Let me start by saying that “came to” isn’t the most accurate of terms. I was present during my entire meltdown, but it felt like there was nothing I could do to stop it. No matter how many times my brain said, “Stop it Madison, you’re not this upset” I couldn’t lay the feeling to rest and it kept bubbling up and it felt like it was wrapping its tentacles around my brain.
That’s the problem with having mental health issues, how many times can you explain to your best friend sitting across from you wondering why the searing stinging tears are falling from your face, that you don’t know why? You don’t know why it’s getting so out of control. Or why you’re yelling. Or why you’re so frustrated. You just don’t know why. All the auditory and physical manifestations of fear drown out your ability to even think straight.
I wish I could explain this better. Talking about it now, it feels like a distant memory. Something you’ll make sure to be better at next time. But you know sure as shit, the next time that water starts to boil you’ll do everything but put a lid on it.
I feel frustrated even now. I just want so desperately to beg the people I love to try and look past it and pretend it didn’t happen. Because it shouldn’t of. But you can’t expect that kind of forgiveness when you hurt someones feelings. And you can’t expect everyone to understand that you don’t have any fucking clue whats going on. Maybe its anxiety? or maybe not. Because I don’t know anymore.
When I feel at my worst, when I feel my most unhinged, and terrified, it feels like I’ve opened up the top of my head, and scribbled with crayon on the blank canvas of my mind.
I wish you could understand that I don’t know whats wrong with me. You being everyone. You being me. You being my partner, my mom, my sister, my family, my coworkers. I think that’s really the hardest part, is that I don’t even know what wrong with me. And I’m starting to give up on myself. Why not cave in, if my mind already is?
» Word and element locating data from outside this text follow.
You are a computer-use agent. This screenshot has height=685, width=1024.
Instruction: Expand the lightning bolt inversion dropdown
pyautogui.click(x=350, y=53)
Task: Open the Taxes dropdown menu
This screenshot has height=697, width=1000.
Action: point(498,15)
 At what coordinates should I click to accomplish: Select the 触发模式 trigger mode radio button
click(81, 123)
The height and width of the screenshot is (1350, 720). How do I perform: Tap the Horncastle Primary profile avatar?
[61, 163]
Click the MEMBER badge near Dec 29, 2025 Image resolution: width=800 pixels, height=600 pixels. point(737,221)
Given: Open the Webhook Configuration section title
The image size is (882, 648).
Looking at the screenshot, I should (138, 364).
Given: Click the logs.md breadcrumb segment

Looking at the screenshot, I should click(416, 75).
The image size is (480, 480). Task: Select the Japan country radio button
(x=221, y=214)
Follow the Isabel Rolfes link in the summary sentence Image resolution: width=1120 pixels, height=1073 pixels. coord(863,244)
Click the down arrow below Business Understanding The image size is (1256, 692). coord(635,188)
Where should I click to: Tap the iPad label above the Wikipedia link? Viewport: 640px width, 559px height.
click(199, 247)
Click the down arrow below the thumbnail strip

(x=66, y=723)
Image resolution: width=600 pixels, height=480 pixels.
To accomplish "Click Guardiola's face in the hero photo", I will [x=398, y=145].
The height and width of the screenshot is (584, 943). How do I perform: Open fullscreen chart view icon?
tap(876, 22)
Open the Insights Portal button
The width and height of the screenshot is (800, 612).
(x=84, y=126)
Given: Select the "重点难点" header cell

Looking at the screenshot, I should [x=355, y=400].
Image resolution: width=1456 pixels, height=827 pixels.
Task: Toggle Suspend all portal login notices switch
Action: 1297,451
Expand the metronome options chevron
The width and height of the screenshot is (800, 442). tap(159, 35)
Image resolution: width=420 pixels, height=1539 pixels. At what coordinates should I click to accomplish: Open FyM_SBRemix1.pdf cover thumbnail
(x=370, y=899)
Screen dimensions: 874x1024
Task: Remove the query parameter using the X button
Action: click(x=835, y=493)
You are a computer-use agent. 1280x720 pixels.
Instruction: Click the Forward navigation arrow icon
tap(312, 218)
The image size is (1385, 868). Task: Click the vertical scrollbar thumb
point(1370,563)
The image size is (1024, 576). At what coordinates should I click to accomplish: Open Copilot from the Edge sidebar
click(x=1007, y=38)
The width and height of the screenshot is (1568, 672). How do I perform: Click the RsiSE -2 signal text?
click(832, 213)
I keep thinking I have the answer to it, and that I have finally cracked the code. Just one more day of “self-care” one more day of adult coloring books and incense, and baths and face masks. I try to be self indulgent and pour epsom salt into the running water. But I still have days where I can’t stop my fingers from typing out messages full of backwards anxious thoughts. And I can’t stop my mouth from spewing out words that I don’t really mean. And after all is said and done, I leave myself deflated. and empty.
and I am a broken record. I’m sorry. I’m sorry. I’m sorry. I’m sorry. I’m sorry.
I try to hand you back the shatters of our conversation begging you to help my glue the sense I lost back together. But you don’t have the glue and apparently neither do I.